The other key element to this new type of visit to the doctor is that all of your data can go into a centralized database, which will create a profile of you compared to others with similar features. That database can give you advice about what to do based on your information and what you might expect to happen, much in the way you’d plug a computer into a car to diagnose the mechanical issues. Now, that’s an oversimplified analogy, for a human body is much more complex than a car, but it nonetheless makes a good point: like diagnosing major problems with a car (not the exterior scratches and worn seats), the body’s chief systems and fundamental physiology can be similarly evaluated (but not the arteries and underlying genetic vulnerabilities). General readouts can have value, and lead the way for further analyses.

To bring in some simple examples, imagine being able to learn,
based on your unique biology within the context of a gigantic database, what to eat (or not eat) to avoid migraines, balance your blood sugar, and lose extra weight without classic dieting; when to stop consuming caffeine during the day lest you sleep poorly; what time of day is ideal for you to be outside or to break a sweat; whether or not you can benefit from any particular medications without side effects; why you wake up routinely at 3:10 a.m. and how to stop that cycle; which songs synchronize with your heart rate; when to go for a walk or otherwise engage in a stress-reducing activity because it’s the time of day when your stress levels peak; and how much you should be worried about your levels of inflammation. You’ll be able to leverage associations made by virtue of aggregate data sets.

So if you’re a thirty-six-year-old female who played soccer in your youth but smoked until you were thirty, you’ll be able to compare your health profile with others who’ve engaged in similar behaviors. And not only will your DNA be part of your data, but also the dynamic conversations that are taking place in your body that can be detected through a variety of measurements, from basic hormones that fluctuate through the day to the proteins found in your blood that follow a pattern and may, for instance, indicate a heightened risk for
X
or the need to treat
Y
.

Proteomics, the study of the body’s proteins, is a rapidly expanding new field at the center of some of the research I’m conducting. We’re exploring how proteins compose the body’s language, and ultimately shape the language of health. Proteomics allows us to eavesdrop on that cellular conversation, which can inform better ways to prevent and treat disorders and diseases. Unlike your relatively static DNA, your proteins are incredibly dynamic. They change minute by minute in your body depending on what’s going on internally. I can’t tell from sequencing your DNA if you’ve just had a cocktail, what kind of foods you like to eat, when you last flexed some serious muscle, how well you slept last night, or if you are under a lot of stress. But your proteins, on the other hand, can tell. They can speak on your body’s behalf, divulging information that’s hard to find elsewhere. Through proteomics, I can start to look at and measure the “state” of your body. And it’s that
thirty-thousand-foot view that allows me to take in the whole picture, at a moment in time. DNA, while powerful and revelatory in its own right, cannot do this.

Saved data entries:
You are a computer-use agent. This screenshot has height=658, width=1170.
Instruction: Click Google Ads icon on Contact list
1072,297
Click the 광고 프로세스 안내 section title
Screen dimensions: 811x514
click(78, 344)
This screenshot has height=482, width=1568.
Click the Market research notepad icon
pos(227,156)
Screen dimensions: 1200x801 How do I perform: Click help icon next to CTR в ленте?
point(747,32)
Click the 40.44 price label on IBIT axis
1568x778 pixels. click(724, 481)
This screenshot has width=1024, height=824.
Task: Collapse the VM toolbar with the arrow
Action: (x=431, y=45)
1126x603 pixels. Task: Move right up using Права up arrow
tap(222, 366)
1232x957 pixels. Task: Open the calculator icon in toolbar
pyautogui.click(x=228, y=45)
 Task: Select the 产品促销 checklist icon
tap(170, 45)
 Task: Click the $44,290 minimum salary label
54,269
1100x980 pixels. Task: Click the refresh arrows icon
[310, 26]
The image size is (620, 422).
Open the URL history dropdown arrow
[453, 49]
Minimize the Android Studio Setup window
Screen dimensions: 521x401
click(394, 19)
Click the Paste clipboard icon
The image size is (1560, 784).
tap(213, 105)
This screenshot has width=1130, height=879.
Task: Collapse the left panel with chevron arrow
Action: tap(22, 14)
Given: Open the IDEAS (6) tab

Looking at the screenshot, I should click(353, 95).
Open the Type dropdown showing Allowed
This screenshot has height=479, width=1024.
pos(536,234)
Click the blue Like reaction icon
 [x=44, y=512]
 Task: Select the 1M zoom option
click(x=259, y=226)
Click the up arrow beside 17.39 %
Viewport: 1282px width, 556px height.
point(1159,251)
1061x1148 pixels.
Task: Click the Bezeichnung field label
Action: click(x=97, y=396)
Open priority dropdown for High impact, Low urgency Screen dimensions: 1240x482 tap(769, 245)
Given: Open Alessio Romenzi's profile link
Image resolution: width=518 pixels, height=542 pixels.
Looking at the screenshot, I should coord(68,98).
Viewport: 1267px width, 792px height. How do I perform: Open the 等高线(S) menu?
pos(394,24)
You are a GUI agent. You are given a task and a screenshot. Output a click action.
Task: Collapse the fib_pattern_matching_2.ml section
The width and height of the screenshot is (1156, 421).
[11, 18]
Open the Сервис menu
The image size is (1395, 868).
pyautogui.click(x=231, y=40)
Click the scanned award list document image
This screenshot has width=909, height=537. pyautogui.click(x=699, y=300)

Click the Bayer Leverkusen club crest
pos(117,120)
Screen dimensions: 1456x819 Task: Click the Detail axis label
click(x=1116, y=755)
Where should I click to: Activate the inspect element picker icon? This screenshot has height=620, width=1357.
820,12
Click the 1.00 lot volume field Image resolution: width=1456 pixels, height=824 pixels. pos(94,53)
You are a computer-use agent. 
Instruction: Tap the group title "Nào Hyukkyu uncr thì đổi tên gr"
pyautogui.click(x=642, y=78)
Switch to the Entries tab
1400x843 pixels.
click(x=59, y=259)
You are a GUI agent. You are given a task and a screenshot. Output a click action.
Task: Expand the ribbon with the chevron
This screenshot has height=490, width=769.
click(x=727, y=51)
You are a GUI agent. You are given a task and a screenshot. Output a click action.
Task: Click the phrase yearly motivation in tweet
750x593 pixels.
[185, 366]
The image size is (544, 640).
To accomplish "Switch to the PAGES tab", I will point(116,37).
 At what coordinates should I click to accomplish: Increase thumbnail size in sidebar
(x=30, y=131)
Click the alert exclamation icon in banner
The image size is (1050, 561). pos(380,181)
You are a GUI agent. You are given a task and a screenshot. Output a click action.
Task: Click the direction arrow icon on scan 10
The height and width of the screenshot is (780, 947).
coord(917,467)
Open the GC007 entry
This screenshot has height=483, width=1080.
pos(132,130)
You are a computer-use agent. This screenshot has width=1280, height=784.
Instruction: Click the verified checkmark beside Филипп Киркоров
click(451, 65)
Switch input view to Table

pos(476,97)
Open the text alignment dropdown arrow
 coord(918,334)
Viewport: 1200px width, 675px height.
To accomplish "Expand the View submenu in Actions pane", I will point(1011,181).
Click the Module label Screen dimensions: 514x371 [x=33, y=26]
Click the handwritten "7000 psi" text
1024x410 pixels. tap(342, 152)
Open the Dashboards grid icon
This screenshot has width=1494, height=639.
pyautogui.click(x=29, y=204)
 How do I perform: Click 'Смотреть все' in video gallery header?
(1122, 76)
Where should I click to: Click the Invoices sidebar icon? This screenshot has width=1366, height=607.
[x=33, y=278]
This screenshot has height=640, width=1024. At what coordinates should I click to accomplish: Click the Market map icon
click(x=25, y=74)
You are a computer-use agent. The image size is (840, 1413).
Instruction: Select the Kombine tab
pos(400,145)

*ACTIVITY A*: How would you render this sentence from the passage on personalized health data in Spanish: "Unlike your relatively static DNA, your proteins are incredibly dynamic."
*ACTIVITY B*: Rewrite the part of the passage on personalized health data starting at "The other key" and ending at "for further analyses.", swapping "car" for "truck" throughout.
*ACTIVITY C*:
Answer these questions using the passage on personalized health data.
(i) What does proteomics study?
(ii) What time of night does the passage give as an example of routinely waking up?
(iii) In the example of the thirty-six-year-old female, until what age did she smoke?

*ANSWER A*: A diferencia de tu ADN, relativamente estático, tus proteínas son increíblemente dinámicas.

*ANSWER B*:
The other key element to this new type of visit to the doctor is that all of your data can go into a centralized database, which will create a profile of you compared to others with similar features. That database can give you advice about what to do based on your information and what you might expect to happen, much in the way you’d plug a computer into a truck to diagnose the mechanical issues. Now, that’s an oversimplified analogy, for a human body is much more complex than a truck, but it nonetheless makes a good point: like diagnosing major problems with a truck (not the exterior scratches and worn seats), the body’s chief systems and fundamental physiology can be similarly evaluated (but not the arteries and underlying genetic vulnerabilities). General readouts can have value, and lead the way for further analyses.

*ANSWER C*:
(i) The body's proteins.
(ii) 3:10 a.m.
(iii) Thirty.